Sir Dangerous of Dangeroushire,
Having singularly avoided to address the topic of ‘Jesus,’ in our last podcast, we probably ought to consider it again, this time around. To keep things fresh, I would like to approach the question, ‘Who is Jesus?’ from a slightly different angle, considering how (in my view) the modern day church has misrepresented him and (in my view) sought to impose an agenda on him. This letter is likely to be a bit theological for inclusion in the podcast; but the point of our correspondence here is hopefully to ‘clear the air,’ and focus us on what really matters for the subsequent recording. Nevertheless, at the end of each of the following three paragraphs, I have sought to answer the question ‘Who is Jesus’ in non-church language.
– First, there is an (again, in my view) entirely unfair argument doing the rounds that goes something like this: “because our faith is ‘all about Jesus,’ the rest of the Scriptures should be subordinate to the four Gospels and everything we read in the OT/Paul/Peter and so on should be read through the lens of Jesus’ teaching in Matthew, Mark, Luke and John.” I have massive problems with this for the following reasons. First, it fails to take into account that Jesus speaks through the whole Bible. It is HIM who is encouraging the churches (through Paul) in the epistles; it is HIM who is leading the Israelites through the desert in Exodus. Second, Jesus himself acknowledged on many occasions during his earthly ministry that he was unable/unwilling to speak the full truth for political and spiritual reasons. The whole tone of his teaching (paraphrased) is: “I’m trying to teach you guys the way but you are too slow and not yet ready to understand and it’s dangerous for me to speak out publicly; the helper will come after I’ve gone to lead you into all truth.” It’s very cloak and dagger, it’s not open. To bring this (clumsily) around to our question, who is Jesus? Answer: he is a physical embodiment of God’s message to us. He is God’s voice, God’s word, God’s message and he speaks through the whole Bible.

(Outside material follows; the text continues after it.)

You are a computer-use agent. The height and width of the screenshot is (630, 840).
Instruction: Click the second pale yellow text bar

– Along with this goes the idea that: “Jesus was really nice and accepting and gracious, so anything in the Bible which doesn’t seem (to us) to fit that mold has to be thrown out.” Again, this is in my view wrong. First, he was much more multi-faceted than that. His teaching is sometimes very judgmental and sharp; he condemns nearly as much as he forgives; and (as I keep saying) when we see him in the Book of Revelation, he is a frankly terrifying prospect. John falls on the ground as if dead when he sees him. Now I’m not saying we should be terrified of Jesus; his first words to John after this incident are “Do not be afraid.” But in the ‘letters to the churches’ that follow in Revelation he is as critical as he is loving of his people. I’m just keen that we see and present Jesus for ALL he is. He is a friend, a saviour, a servant. But he is also (and the Bible says this again and again and again) God’s appointed judge over us. So he should be revered. To answer our question, who is Jesus? He is also God’s moral yardstick who will judge the world ultimately.

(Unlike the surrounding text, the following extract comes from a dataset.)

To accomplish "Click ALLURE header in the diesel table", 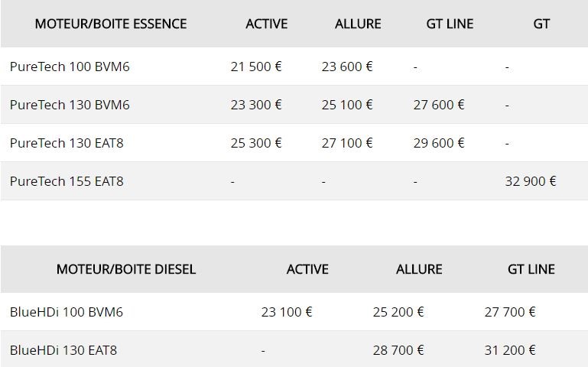I will coord(419,269).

– Last, I feel that many people try and impose a political agenda on Jesus, either from the Right or from the Left. The truth is that he is entirely and fascinatingly apolitical and refused to get involved in all that. As he taught, he ‘came to seek and save that which was lost.’ And as Paul said: ‘here’s a trustworthy saying, Christ came into the world to save sinners.’ He came to save us from our mistakes (sins). That’s what he was about. This explains those bizarre occasions when he heals people of physical problems and then says to them: “your sins are forgiven.” You might say: “the guy couldn’t walk; this has nothing to do with sin.” But Jesus knows our most important need: forgiveness. Again in Paul: ‘God rescued us and brought us into the kingdom of his Son, in whom we have redemption, the forgiveness of sins.’ What is salvation? (a question for another podcast) It is forgiveness. Who offers it? Jesus. So our question, who is Jesus? He is God’s Rescuer, sent to rescue us from our troubles.
Now I know I may have strayed here into ‘What does Jesus do?’ rather than purely ‘Who is Jesus?’ but I would suggest it is difficult to separate the two, simply because the Bible writers rarely do. But nevertheless, three more answers: Who is Jesus? 1.) He is God’s message. 2.) He is God’s judge 3.) He is God’s Saviour.